* begin DATASET RECORDS *
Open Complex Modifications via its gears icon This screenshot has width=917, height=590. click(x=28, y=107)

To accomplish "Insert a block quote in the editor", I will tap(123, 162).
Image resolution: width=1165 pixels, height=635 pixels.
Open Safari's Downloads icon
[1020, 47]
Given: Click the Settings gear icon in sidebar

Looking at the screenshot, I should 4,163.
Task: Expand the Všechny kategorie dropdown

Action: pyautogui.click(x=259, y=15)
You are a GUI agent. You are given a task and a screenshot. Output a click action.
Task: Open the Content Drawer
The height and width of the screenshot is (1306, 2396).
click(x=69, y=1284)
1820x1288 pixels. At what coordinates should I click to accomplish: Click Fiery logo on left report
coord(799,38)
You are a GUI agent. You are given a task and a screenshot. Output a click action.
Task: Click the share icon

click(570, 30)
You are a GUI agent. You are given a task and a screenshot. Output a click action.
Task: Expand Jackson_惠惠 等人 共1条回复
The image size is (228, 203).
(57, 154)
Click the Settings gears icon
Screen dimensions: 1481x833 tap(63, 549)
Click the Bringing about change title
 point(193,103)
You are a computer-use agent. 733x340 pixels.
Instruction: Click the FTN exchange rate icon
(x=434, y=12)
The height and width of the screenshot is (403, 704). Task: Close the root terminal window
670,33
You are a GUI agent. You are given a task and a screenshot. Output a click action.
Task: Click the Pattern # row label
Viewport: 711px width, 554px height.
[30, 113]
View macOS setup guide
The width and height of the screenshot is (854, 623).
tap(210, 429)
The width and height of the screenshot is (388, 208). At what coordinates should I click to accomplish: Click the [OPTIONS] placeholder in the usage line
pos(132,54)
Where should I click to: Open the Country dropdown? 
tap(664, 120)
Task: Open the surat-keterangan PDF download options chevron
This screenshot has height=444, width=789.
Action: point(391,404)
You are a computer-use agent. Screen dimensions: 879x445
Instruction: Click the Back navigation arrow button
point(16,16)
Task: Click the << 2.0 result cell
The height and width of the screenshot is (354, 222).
* end DATASET RECORDS *
**TO BE DONE**
Report every line in the data above that contains the word "accomplish", copying each line in full.

**REPLY**
To accomplish "Insert a block quote in the editor", I will tap(123, 162).
1820x1288 pixels. At what coordinates should I click to accomplish: Click Fiery logo on left report
The width and height of the screenshot is (388, 208). At what coordinates should I click to accomplish: Click the [OPTIONS] placeholder in the usage line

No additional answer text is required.